He had been concentrating on the vision of Lucy, while she made these mental adjustments to his changed physiognomy. He took his time; then, without comment besides a deep, appreciative smile, he closed his hand over hers, and led her toward the Grim Reaper.
“Tickets for the boat ride to Hades, quickly please, Dr. Stafford…and Goddess. We’re about to sail, and half of them on board are ripped already.” The cloaked figure glanced at the tickets. “You’ll find a band in the saloon on the right, and drinks in the bar to the left, or under the canopy, outside on the forward deck, up the stairs through the bar. Enjoy your evening.”
Lucy was amused by Death’s chirpy informativeness, but as they stepped off the gangway onto the boat, two masked figures dressed as spirits sprang at them, blocking their progress.
“A thousand pardons, good souls, but you must pay the ferryman for this voyage. To the realms of the dead.” The man held out a hand.
Alex pulled a ten-pound note from his pocket and proffered it to the spirit. His female companion took the note, holding it between her long white fingers. She rubbed the fingers of the other hand over it, blew magically, and it disappeared. She bowed with a grand gesture.
“Perhaps a Troilus for this Cressida, good doctor?” she begged.
Alex reached into his pocket again, and this time took out a five-pound note. “More an Elizabeth Fry for your Charles Darwin.” He grinned as they moved forward.

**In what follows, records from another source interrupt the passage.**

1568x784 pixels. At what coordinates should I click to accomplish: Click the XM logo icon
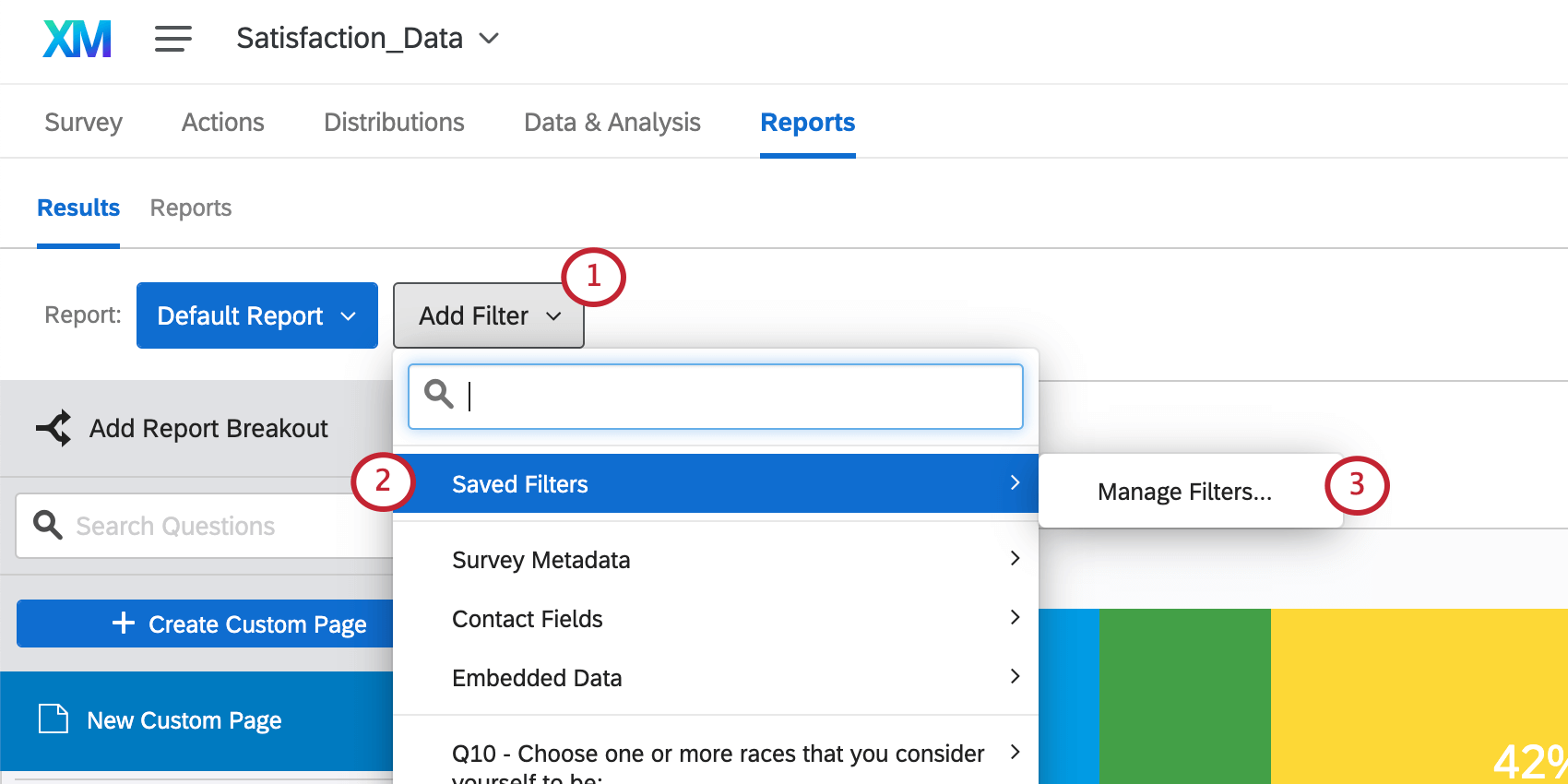pyautogui.click(x=77, y=39)
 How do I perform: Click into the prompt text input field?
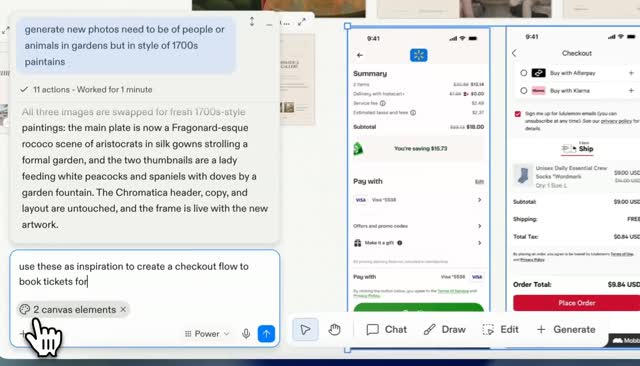coord(145,274)
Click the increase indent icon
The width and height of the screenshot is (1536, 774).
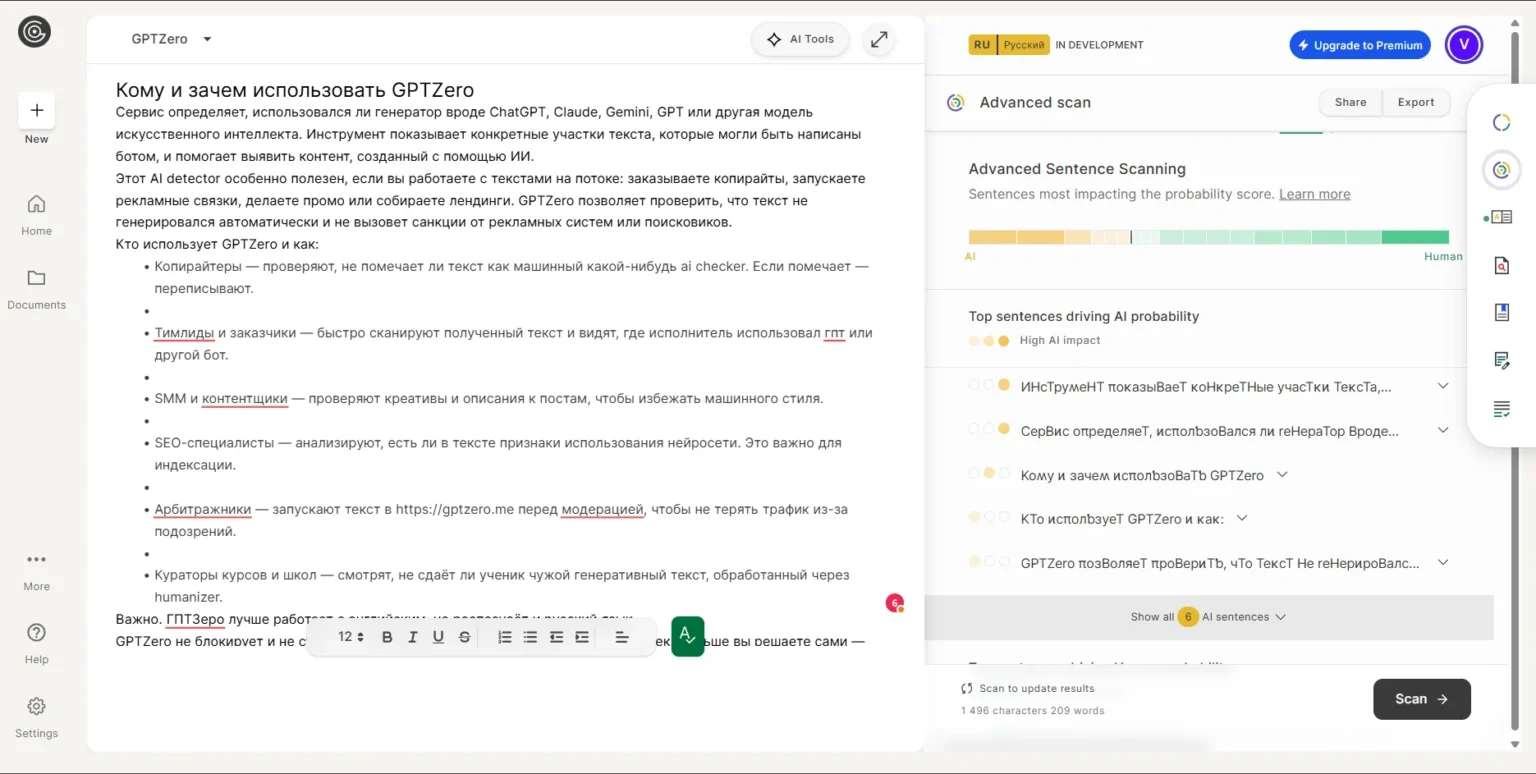[x=582, y=637]
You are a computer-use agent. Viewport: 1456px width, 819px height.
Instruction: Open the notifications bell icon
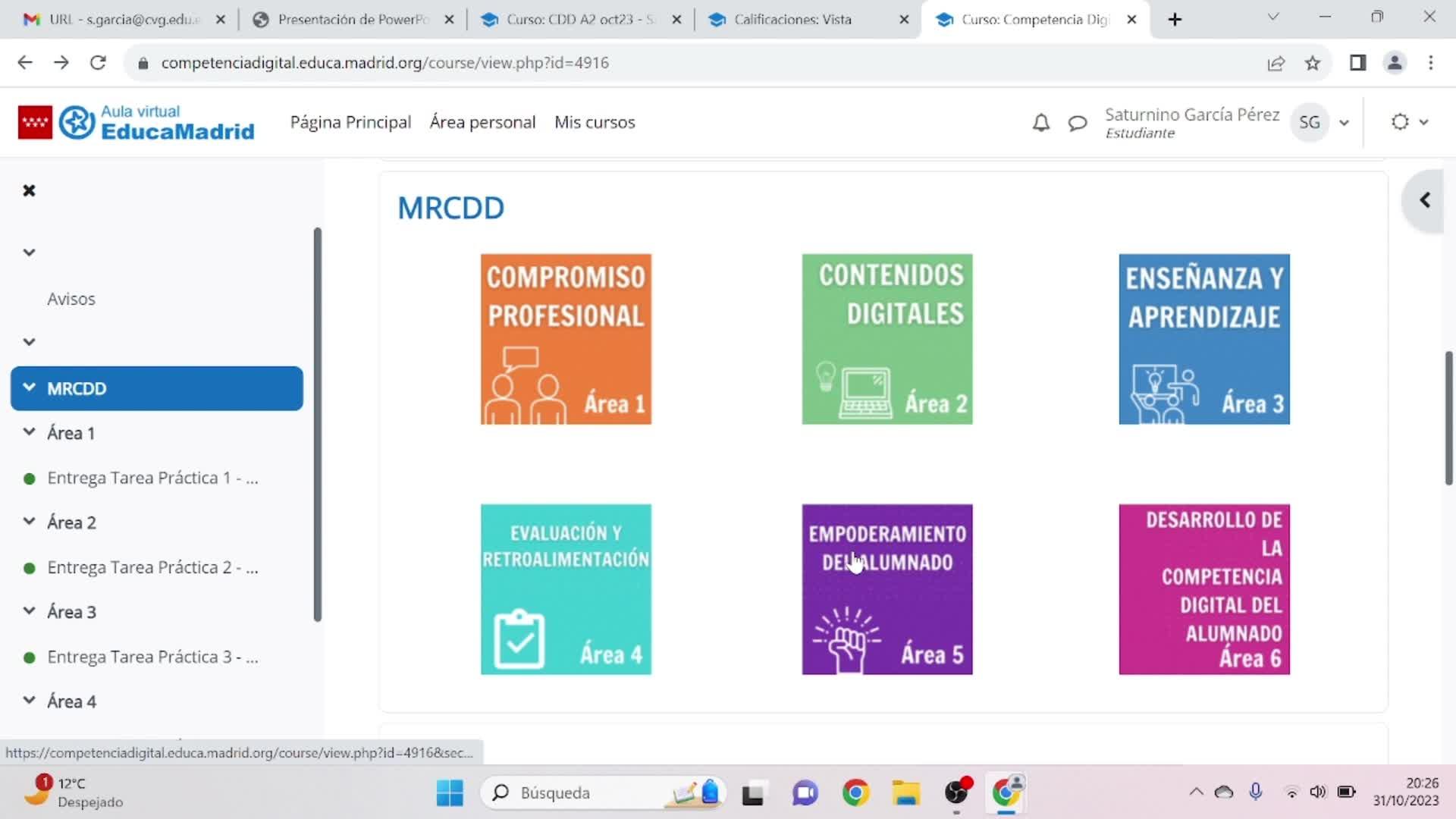click(x=1041, y=123)

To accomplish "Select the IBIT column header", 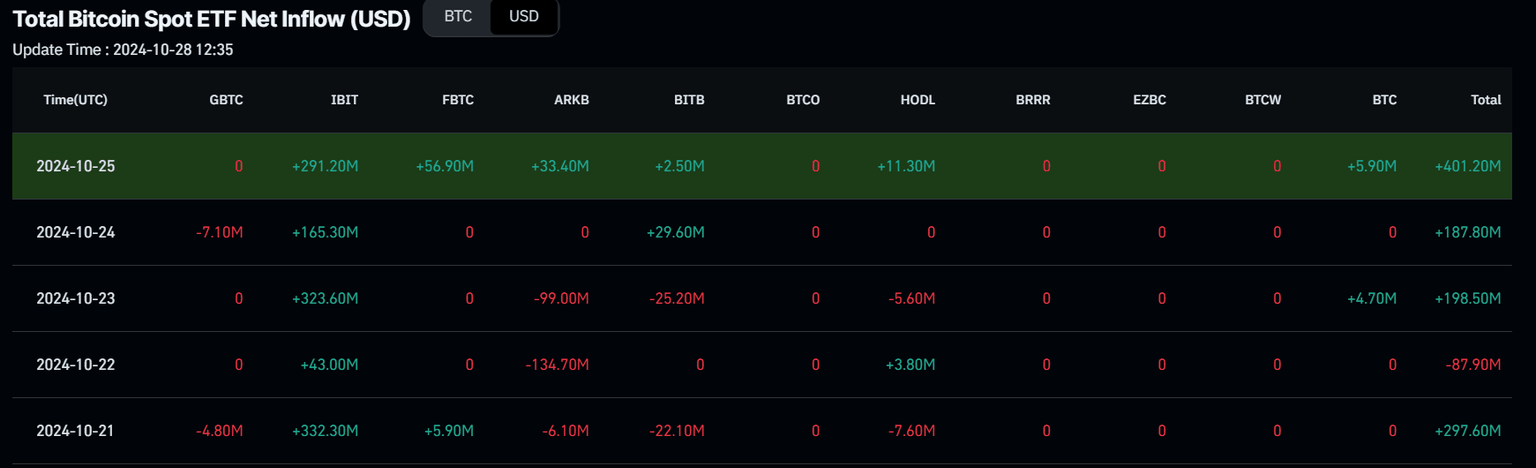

“True, sir, but while we beggars do have to move with the times, there’s something lost in the translation, don’t you agree?” Alex laughed. “It is for a good cause, as you know. So I thank you, good sir.”
“Left to drink, right to dance?” Alex offered Lucy the choice as they hovered in the passageway between the halls.
“Let’s take a peek.”
She pulled open the main door. The wall of noise escaped for a moment, and the room looked like a reproduction of Dante’s Inferno. Through a haze of artificial smoke, costumed figures of every age and description gyrated. Arms and legs waved in a kind of frieze. Real skeletons stood on either side of the door. The participants seemed to be waving body parts over their heads as the whole vision throbbed to some primordial beat. Lucy had a distinct impression that the props were not from any theatrical hire place, but she couldn’t hear enough of her own voice to ask Alex. She’d heard about the students’ jokes and the housemen’s macabre humor on these occasions: she’d leave it there.
Alex—with mock horror—firmly closed the door to the dance hall, sealing in most of the noise. “Left to drinks!” They nodded agreement, turned to the other door, and entered the bar.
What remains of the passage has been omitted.